Thursday, March 09, 2006

Bringing an Asian flair to meatloaf....

We have made individual meat loaves before, but tonight's version takes on an Asian twist. The recipes also uses another new-to-us ingredient - Water Chestnuts.

In tonight's dinner of Asian-Style Meat Loaves, finely chopped plain rice crackers replace breadcrumbs that are typically used as binder. Mixing ground turkey breast with lean ground pork keeps the these mini loafs from drying out. Water chestnuts bring a crisp texture difference and have a very delicate sweet flavor. Instead of a tomato based product, hoisin sauce is included inside the mix and is also spread on top before baking to turn into a rich dark color. The hoisin also lends some spice and a bit of sweetness. Fresh ginger root also brings a bite to the dish. I served the Toasted Coconut Rice from Tuesday as a side.

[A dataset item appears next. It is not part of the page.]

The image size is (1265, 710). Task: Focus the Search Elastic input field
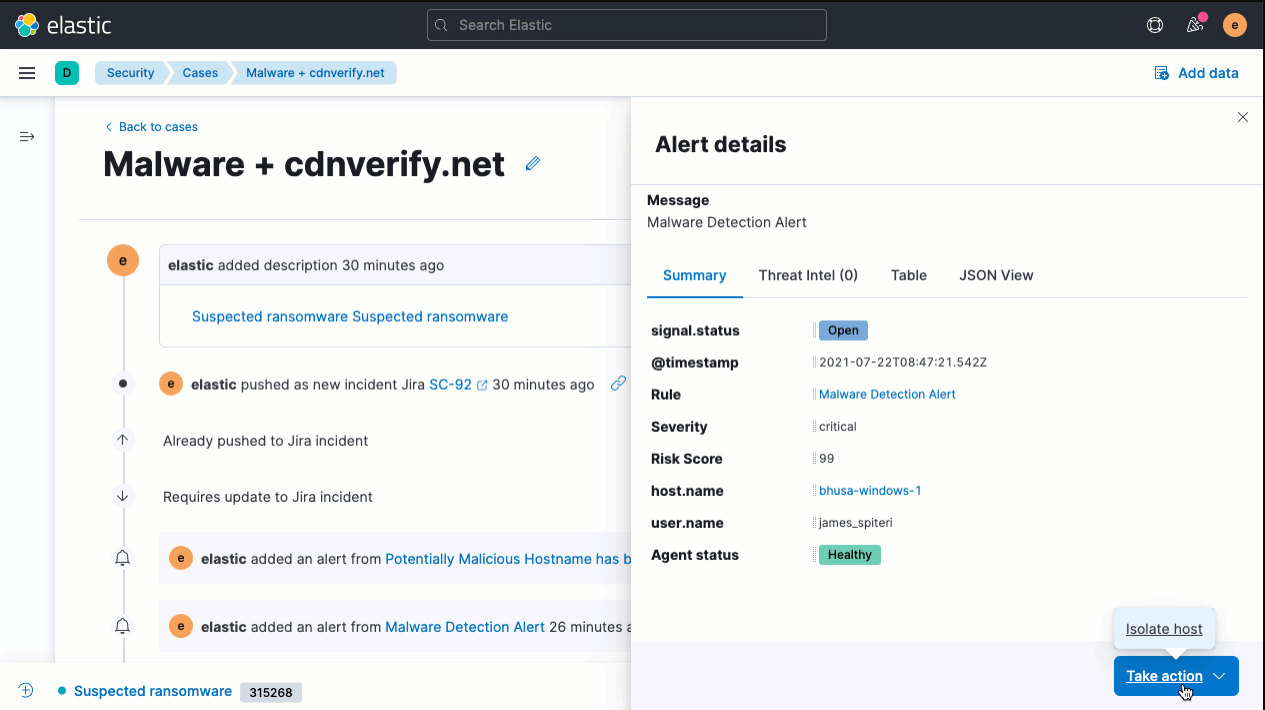coord(627,25)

  1. I always keep several cans of water chestnuts in the pantry, and use them to add crunch to casseroles. You know that creamed cauliflower dish you made a while back, try adding some diced water chestnuts to it for some cool crunch that doesn't change the flavor of the dish. That meatloaf looks really good-I have a jar of hoisin sauce I haven't used yet. There's an idea.

  2. Thanks for the idea of additing it to that cauliflower dish Cyndi! I will note that if we make it again!